The simplest way to set up a home network, including both computers with wired connections and computers with wireless connections, is to set up a wireless router immediately following your DSL modem or Cable modem. Sometimes, a DSL modem even has the router built into it.
In this setup, all the computers are assigned their IP addresses by the DHCP server that is built into the router. All are on the same logical network. However, their ability to share files, printers, and otherwise communicate between each other will depend on your settings in each computer.

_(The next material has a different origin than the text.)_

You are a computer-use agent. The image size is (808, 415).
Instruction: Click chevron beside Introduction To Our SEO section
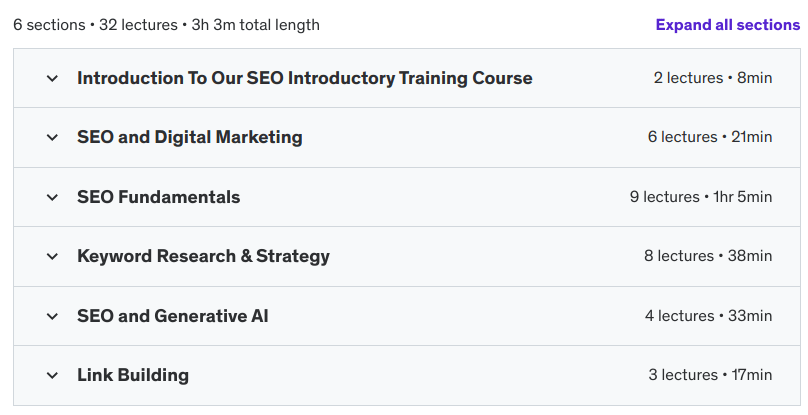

In order to share files, you have to tell Windows (or Linux, etc.) to enable file and printer sharing, identify which directories should be shared, and have the computers on the same Windows Workgroup (or Windows domain, if you’re a very advanced user running a Windows domain controller). You’ll also have to tell the firewall programs on each computer to allow the sharing with the other computers — or the firewall will block the data.
A wireless router can be used along with a wired router, if you like. You can use it to add additional wired ports (wireless routers usually have 4 LAN (Local Area Network) ports as well as wireless ports. You can configure it so that you can share files and printers among the wired and wireless machines.
In order to have a combined network so you can share files and printers, you must only have one DHCP server running — either on the wired router or on the wireless router, but not on both. You will need to use an Ethernet cable to plug one of the LAN ports on the wireless router into one of the LAN ports on the wired Cable/DSL router.
In this one-network configuration, you will need to turn off the DHCP server that is built into the router. Although you don’t have to, you should set a static IP address in the wireless router, just so you’ll be able to find it with your web browser when you want to change its configuration.
Both of these steps will need to be done while you are directly connected to the router. Change the IP address to a fixed one, e.g. 192.168.1.254/255.255.255.0 on the wireless router, and assuming that the wired router’s DHCP server is assigning ranges in the 192.168.1.x range. Then, Disable the DHCP server in the wireless router.
Then, go back to the wired router and exclude the address (that you just assigned to the wireless router) from the range that the wired router’s DHCP server manages. Otherwise, you might find that the wired router assigned that address to another computer — which would interfere with the connections of that other computer and all your wireless computers.
Once all the connections work, don’t forget to set up the wireless security settings on your wireless router and your computer.